Tech Bytes

BiB 058: Build Workflows Around Unstructured Data With Igneous


Listen Later

The following is a transcript of the audio file you can listen to in the player above.
Welcome to Briefings In Brief, an audio digest of IT news and information from the Packet Pushers, including vendor briefings, industry research, and commentary.
I’m Ethan Banks, it’s November 19th, 2018, and here’s what’s happening:
* I had a briefing with Igneous earlier this month. Who’s Igneous? Igneous is focused on providing “as-a-service” solutions for unstructured data, including storage, backup & archival, global metadata indexing, and data workflow management. In this briefing, Igneous discussed recent announcements around their DataProtect, DataDiscover, and DataFlow services.
* Before we get to that, what is unstructured data? Unstructured data is, more or less, data that’s not in a highly structured form such what you’d find in a relational database. That doesn’t mean unstructured data doesn’t have any structure at all, but rather that the structure is not in a row/column format that lends itself well to carefully constructed queries. You know, like what SQL (structured query language) is all about.
* It’s the lack of nicely “queryable” structure that makes the unstructured data problem an interesting one to solve, as most data found at organizations is, in fact, unstructured. This is true even for big data shops, where high performance computing clusters run Hadoop and similar tools against massive unstructured datasets. In this unstructured data context, you find Igneous solving problems for companies. Let’s walk through the products they discussed with me in this briefing.
* First, DataProtect. DataProtect isn’t completely new, as it is the culmination of Igneous’ archive and backup offerings. The tool does what you’d expect. It’s about protecting your data in the form of backups, archival, and tiering of data to any public cloud, all delivered “as-a-service” meaning that Igneous is taking care of the DataProtect platform itself for you remotely.
* Second, DataDiscover.

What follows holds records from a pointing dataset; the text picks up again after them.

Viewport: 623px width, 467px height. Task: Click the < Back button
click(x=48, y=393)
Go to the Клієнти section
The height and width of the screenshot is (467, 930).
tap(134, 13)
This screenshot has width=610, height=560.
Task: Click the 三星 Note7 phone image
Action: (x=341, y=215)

DataDiscover is about figuring out what’s interesting about your vast swaths of unstructured data by indexing all of the metadata that describes it. This service, by itself, is not about data movement or storage of the data. As the name suggests, DataDiscover wants to help you know what data you’ve got. Perhaps some of your data is old. Maybe there’s a huge volume of datasets, in which case DataDiscover helps you operate at scale. DataDiscover helps data managers understand what’s going in their data repositories and answer questions. Such as…is there data that should be archived? Where are the biggest files? Which files are the oldest? Etc.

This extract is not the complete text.